#### Exercise objective
Everything in the records below from the line containing "This screenshot has width=1400, height=863." through the line containing "Emma Berg under" is to be reproduced exactly, those two lines included; no picture is to be copied.

#### Material provided

● ● ● ●

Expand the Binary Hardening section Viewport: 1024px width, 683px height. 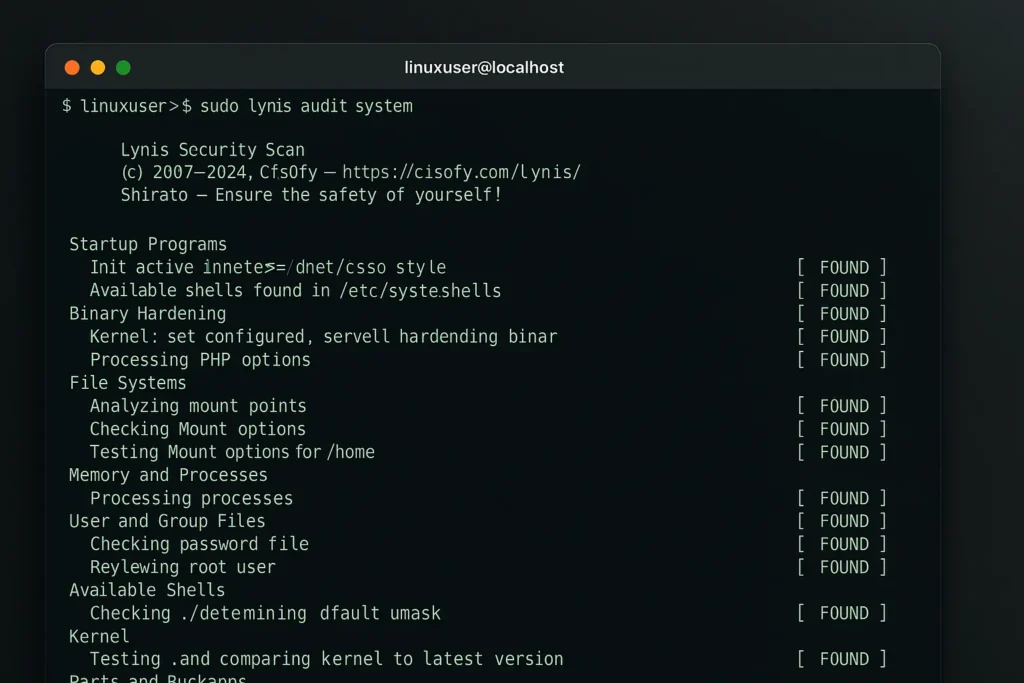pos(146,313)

● ● ● ●

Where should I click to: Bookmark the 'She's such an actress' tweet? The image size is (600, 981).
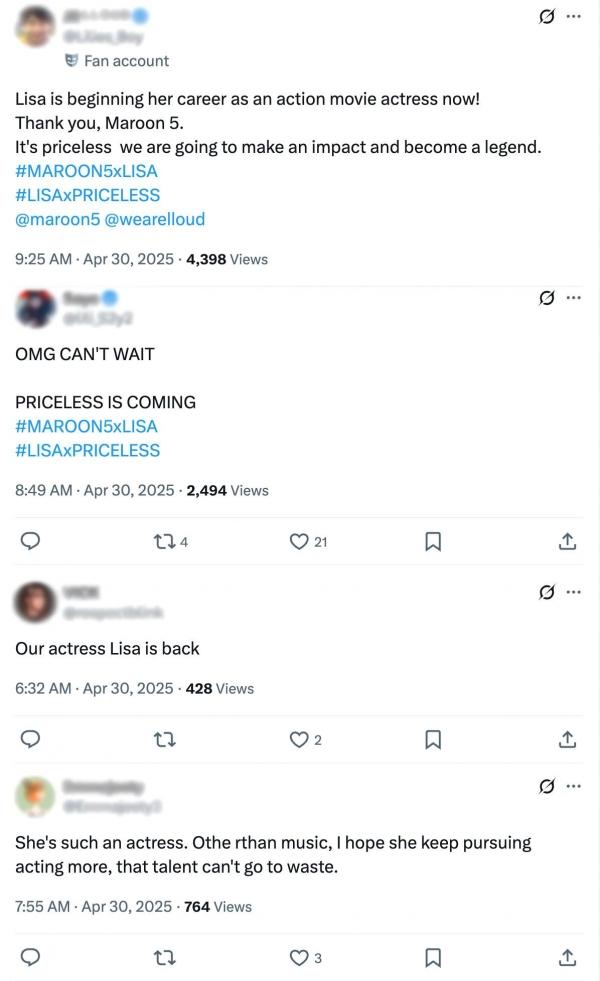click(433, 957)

● ● ● ●

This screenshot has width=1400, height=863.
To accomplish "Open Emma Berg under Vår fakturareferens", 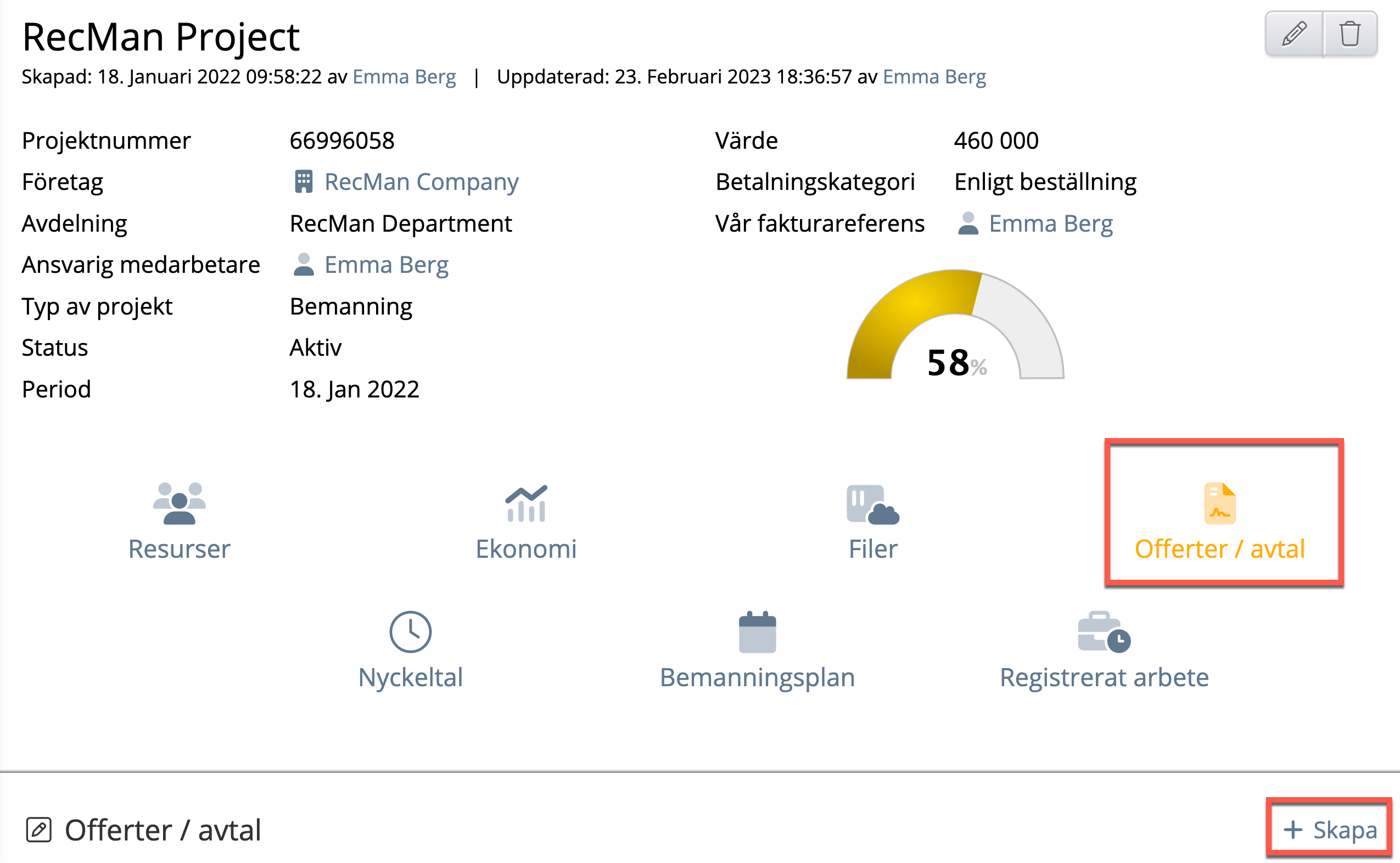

● ● ● ●

#### Solved problem
This screenshot has width=1400, height=863.
To accomplish "Open Emma Berg under Vår fakturareferens", 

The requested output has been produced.